Si on veut aboutir à un monde où les droits humains sont respectés dans l’espace numérique, où chacun peut être libre de s’exprimer sans crainte d’être harcelé ou victime de violence, il faut bien qu’il y ait une coordination et une pression des États.
Bien entendu, la pression menée par les États repose aussi sur une bonne coordination avec la société civile. Un bon tiers des intervenants à la Conférence sont des représentants de la société civile, des ONG, des organisations féministes de terrain qui se battent chaque jour contre le backlash.
Quels sont les acteurs non-étatiques alliés dans cette lutte ?
Si les États et les organisations internationales sont très représentés à la conférence, il faut aussi compter sur le monde des fondations philanthropiques — car pour soutenir la résistance au backlash, il faut des financements.
Il faut notamment financer les acteurs de la recherche qui documentent les actions du mouvement réactionnaire, ses financements, l’origine de ses attaques. Des ONG féministes traquent ainsi les campagnes de désinformation genrées qui ciblent des personnalités politiques en tant que femmes.
L’IA et la puissance des réseaux dopent un narratif pluriséculaire, misogyne et machiste, pour attaquer des femmes sur un positionnement politique.
Ces tendances existent partout dans le monde.
Il faut également financer les associations dans les pays en développement ; c’est pourquoi la France, avec le Fonds de soutien aux organisations féministes, est le premier bailleur mondial des associations féministes du Sud, premier rempart contre les réactionnaires. Sur le terrain, ce sont elles qui détectent les signaux faibles.
La coalition que vous décrivez sur ce sujet n’a pas de cohérence occidentale — quelles conséquences en tirez-vous ?
Aujourd’hui, certains acteurs de la communauté internationale révisent radicalement leurs positions historiques.
Pour certains États, les droits des femmes sont un levier géopolitique pour peser sur la scène internationale.
Delphine O
Face à eux, notre position est claire et correspond au droit international en matière de droits des femmes et des filles. Celui-ci est très progressif en la matière : dans les années 1990, des droits et des termes aujourd’hui contestés un peu partout ont été votés et adoptés à l’unanimité par les États membres des Nations unies. Ces textes constituent la base du droit international en matière d’égalité de genre : la Convention pour l’élimination des violences contre les femmes (1979), la Déclaration et le Programme d’action de la IVe Conférence mondiale sur les femmes de Pékin (1995), le Programme d’Action du Caire de la Conférence internationale pour la population et le développement (1994).

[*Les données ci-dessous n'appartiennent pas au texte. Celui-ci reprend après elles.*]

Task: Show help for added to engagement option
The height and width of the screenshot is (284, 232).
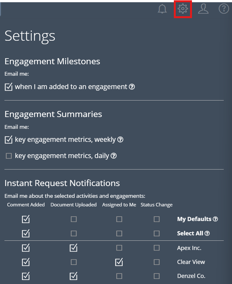Action: [x=132, y=87]
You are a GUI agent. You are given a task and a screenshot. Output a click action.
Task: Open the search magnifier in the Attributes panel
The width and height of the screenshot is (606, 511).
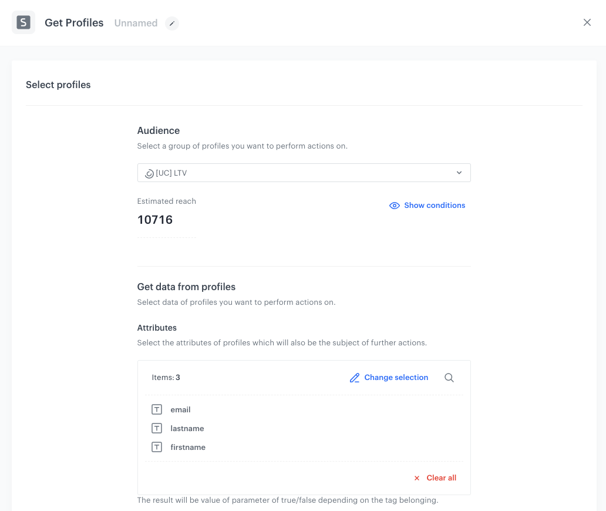[x=449, y=378]
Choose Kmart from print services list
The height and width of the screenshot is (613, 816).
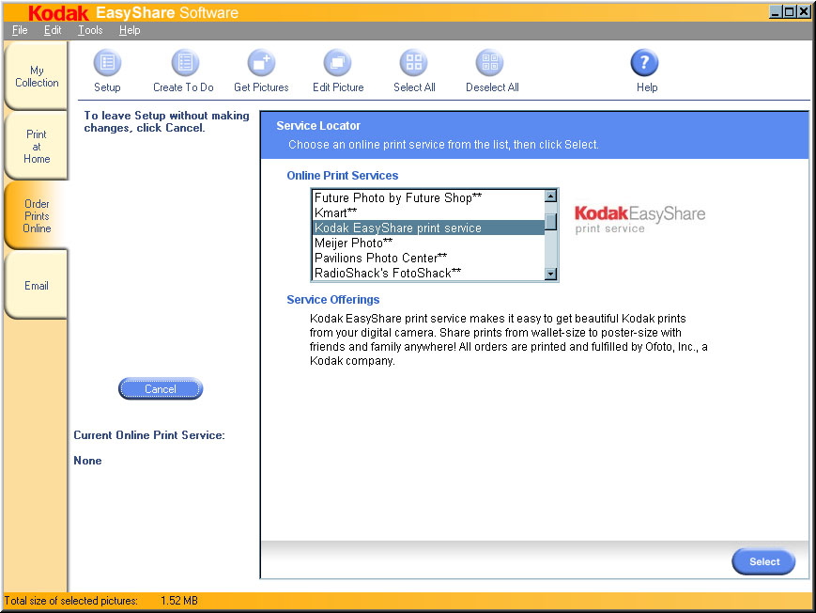click(335, 213)
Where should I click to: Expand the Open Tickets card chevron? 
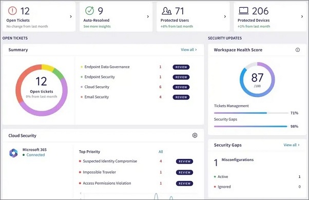[x=71, y=16]
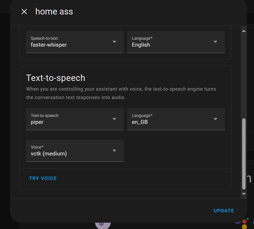The height and width of the screenshot is (229, 254).
Task: Click the arrow icon beside piper
Action: (114, 119)
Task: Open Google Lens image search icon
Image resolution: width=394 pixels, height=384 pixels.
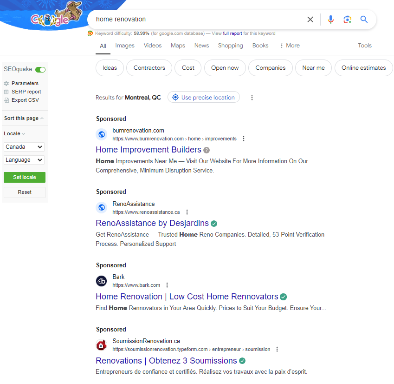Action: [348, 20]
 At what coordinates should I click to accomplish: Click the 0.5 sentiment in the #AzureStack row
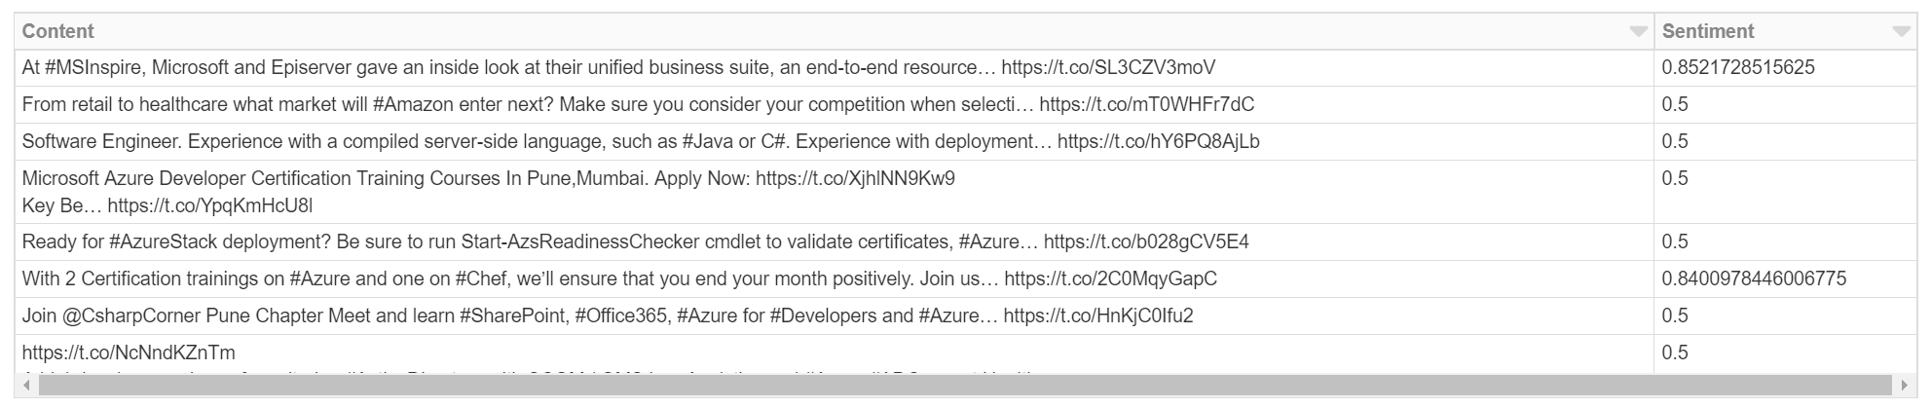tap(1675, 242)
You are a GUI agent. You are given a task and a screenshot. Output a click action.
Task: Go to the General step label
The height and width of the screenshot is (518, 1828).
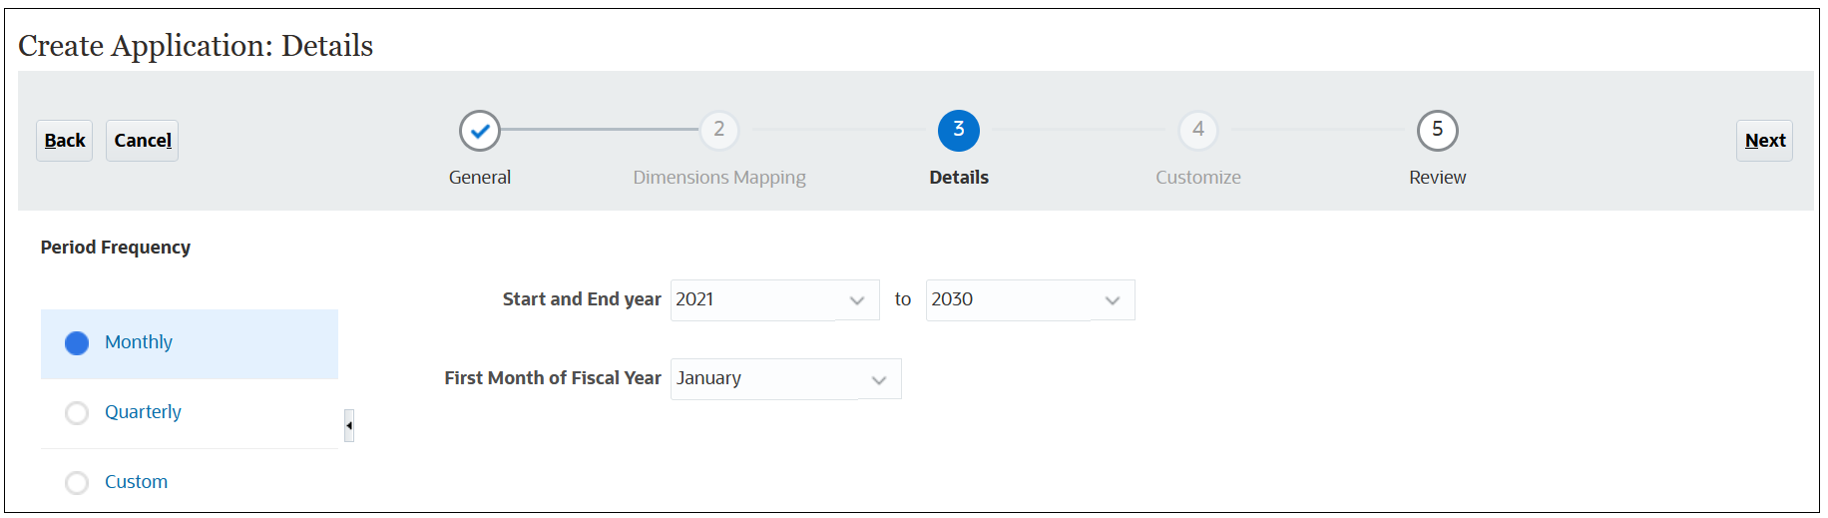(x=480, y=178)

Le droit à l’avortement n’est pas cité explicitement, mais les droits sexuels et reproductifs et la planification familiale ont été reconnus comme des droits. C’était une période dorée qui a rendu la base du droit progressiste et protectrice.
Si le droit international est attaqué de toutes parts, il faut bien compter sur de nouvelles coalitions avec des pays du Sud pour le défendre, comme nous le faisons à la Conférence des diplomaties féministes.
Sources
- Backlash : la guerre froide contre les femmes, trad. Lise-Éliane Pommier, Évelyne Châtelain-Diharce, Thérèse Réveillé, Paris, Éditions des femmes, 1993.
- Stratégie internationale de la France pour une diplomatie féministe (2025-2030), Ministère de l’Europe et des Affaires étrangères, mars 2025.
- EPF, « The Next Wave : How religious extremism is regaining power », rapport, 25 septembre 2025.